OIT defende que o governo deveria incluir “objetivos claros" na proposta
OIT defende que o governo deveria incluir “objetivos claros" na proposta Thinkstock

Não há evidências de que a reforma trabalhista em estudo no Brasil conseguirá gerar empregos. A avaliação é do diretor da OIT (Organização Internacional do Trabalho), Peter Poschen. O dirigente criticou o discurso de que o País vai "modernizar" a legislação trabalhista, mas sem estabelecer um objetivo.

— Concordo em modernizar, mas parece que o objetivo é bem vago.

Em audiência conjunta da CAE (Comissão de Assuntos Econômicos) e de CAS (Comissão Assuntos Sociais) do Senado, o diretor da entidade rebateu o discurso do governo federal de que a Reforma Trabalhista conseguirá melhorar as condições do mercado de trabalho.

— Sobre a compreensão dos impactos, essa afirmação de que a reforma vai gerar emprego tem pouca evidência.

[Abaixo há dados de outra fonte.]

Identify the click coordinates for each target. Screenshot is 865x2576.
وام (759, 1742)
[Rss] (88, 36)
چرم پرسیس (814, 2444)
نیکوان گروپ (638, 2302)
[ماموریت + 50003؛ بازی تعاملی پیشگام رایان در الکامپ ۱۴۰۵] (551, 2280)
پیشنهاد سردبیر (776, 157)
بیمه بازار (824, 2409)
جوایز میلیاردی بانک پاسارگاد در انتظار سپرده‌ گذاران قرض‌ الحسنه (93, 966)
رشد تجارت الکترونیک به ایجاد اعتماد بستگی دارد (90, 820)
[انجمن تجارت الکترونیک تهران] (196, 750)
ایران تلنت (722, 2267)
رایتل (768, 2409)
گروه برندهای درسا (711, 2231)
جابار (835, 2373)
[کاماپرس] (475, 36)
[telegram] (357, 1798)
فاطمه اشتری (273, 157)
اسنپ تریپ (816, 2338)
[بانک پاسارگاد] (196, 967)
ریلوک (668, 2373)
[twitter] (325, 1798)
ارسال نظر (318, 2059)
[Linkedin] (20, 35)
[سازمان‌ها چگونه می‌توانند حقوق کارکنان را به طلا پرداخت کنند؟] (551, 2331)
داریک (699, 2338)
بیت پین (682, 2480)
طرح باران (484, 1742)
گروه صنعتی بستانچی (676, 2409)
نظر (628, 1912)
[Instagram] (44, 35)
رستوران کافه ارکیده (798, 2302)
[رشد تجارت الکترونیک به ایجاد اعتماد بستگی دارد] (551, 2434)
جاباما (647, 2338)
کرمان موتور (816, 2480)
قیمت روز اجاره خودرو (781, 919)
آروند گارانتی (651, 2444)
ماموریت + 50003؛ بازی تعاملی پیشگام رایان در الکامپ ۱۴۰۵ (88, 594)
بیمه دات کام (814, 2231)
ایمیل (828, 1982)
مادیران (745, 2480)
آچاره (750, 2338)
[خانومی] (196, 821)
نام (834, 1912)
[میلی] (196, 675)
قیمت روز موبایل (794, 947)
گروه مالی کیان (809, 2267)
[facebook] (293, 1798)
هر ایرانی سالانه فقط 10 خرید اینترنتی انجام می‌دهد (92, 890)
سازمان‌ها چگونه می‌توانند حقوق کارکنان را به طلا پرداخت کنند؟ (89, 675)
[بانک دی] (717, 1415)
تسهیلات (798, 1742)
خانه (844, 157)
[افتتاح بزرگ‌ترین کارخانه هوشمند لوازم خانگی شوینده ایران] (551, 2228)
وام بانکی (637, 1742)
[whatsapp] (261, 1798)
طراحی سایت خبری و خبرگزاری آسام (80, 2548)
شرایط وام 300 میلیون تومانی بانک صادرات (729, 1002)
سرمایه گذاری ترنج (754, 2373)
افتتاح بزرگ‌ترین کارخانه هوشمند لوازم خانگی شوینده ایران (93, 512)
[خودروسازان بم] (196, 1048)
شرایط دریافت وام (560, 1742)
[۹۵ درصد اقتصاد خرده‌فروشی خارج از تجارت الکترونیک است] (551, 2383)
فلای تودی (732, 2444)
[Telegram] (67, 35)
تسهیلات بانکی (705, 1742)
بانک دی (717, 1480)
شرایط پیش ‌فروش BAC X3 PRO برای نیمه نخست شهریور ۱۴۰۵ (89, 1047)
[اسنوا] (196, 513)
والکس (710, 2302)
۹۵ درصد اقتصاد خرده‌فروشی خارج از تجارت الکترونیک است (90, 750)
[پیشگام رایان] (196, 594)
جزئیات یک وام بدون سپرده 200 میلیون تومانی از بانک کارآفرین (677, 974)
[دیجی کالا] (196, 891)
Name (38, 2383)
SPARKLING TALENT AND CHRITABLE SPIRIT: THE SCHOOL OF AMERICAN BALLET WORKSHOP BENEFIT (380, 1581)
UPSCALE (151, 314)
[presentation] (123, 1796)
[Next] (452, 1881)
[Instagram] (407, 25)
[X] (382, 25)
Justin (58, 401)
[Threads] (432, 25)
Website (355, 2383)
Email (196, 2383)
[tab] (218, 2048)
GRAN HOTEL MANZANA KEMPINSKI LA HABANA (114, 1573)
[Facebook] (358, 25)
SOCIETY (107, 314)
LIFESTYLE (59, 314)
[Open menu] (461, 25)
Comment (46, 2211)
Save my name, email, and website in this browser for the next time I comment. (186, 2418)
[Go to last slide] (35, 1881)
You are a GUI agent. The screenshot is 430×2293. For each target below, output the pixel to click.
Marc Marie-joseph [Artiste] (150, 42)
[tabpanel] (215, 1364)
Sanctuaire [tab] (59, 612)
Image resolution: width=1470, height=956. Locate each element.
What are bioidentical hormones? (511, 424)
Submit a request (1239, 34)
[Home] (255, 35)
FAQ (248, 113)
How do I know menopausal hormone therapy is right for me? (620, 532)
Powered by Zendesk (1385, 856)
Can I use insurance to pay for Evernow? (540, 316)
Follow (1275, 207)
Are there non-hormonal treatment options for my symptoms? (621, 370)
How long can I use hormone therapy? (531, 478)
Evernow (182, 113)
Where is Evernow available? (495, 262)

Ele avalia ainda que a experiência internacional mostra que nem sempre a mudança na legislação consegue gerar empregos e o ciclo econômico costuma importante na criação de postos de trabalho.

O dirigente da OIT defendeu que o Brasil deveria "definir melhor e ter objetivos claros" para a Reforma Trabalhista. Poschen nota ainda que a experiência internacional indica que é importante contar com um bom diagnóstico e é preciso "coerência das políticas".

Poschen dá como exemplo o fato de o Brasil tocar a Reforma Trabalhista e a previdenciária ao mesmo tempo.

— A Reforma Trabalhista dialoga com a Reforma da Previdência. Se essa reforma trabalhista mudar o mercado de trabalho, a base de cálculo usada na Reforma da Previdência talvez tenha de ser revista.